WHAT YOU HAVE TO DO → Copy out the lines starting at the line that contains "You are a GUI" and continuing through the last line of the records, with both ends included.

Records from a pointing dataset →

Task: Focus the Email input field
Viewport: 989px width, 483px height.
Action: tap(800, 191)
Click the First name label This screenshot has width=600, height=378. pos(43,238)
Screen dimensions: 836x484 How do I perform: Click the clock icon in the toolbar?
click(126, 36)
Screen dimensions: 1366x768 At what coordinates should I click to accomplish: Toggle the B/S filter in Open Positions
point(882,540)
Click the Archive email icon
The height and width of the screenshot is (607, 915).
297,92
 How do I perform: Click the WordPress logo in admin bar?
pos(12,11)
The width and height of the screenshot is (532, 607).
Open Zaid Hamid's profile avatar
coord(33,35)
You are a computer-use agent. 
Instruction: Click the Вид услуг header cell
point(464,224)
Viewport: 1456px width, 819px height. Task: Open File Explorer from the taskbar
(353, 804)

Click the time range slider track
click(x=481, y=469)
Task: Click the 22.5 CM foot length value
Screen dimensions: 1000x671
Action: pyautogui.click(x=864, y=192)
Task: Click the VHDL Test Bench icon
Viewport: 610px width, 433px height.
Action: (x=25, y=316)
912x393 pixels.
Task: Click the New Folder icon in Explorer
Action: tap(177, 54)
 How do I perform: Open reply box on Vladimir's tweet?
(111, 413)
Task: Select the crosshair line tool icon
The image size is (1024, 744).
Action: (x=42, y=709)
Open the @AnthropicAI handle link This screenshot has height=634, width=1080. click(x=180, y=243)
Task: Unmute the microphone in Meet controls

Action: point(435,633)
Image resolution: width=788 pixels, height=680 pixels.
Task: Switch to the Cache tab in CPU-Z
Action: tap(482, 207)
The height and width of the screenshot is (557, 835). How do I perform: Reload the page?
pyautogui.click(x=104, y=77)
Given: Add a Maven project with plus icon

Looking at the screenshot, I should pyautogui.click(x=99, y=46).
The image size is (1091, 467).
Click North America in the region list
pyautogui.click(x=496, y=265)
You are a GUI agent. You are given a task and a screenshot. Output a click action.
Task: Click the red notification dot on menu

TASK SOLUTION →
You are a GUI agent. You are given a task and a screenshot. Output a click action.
Task: Click the red notification dot on menu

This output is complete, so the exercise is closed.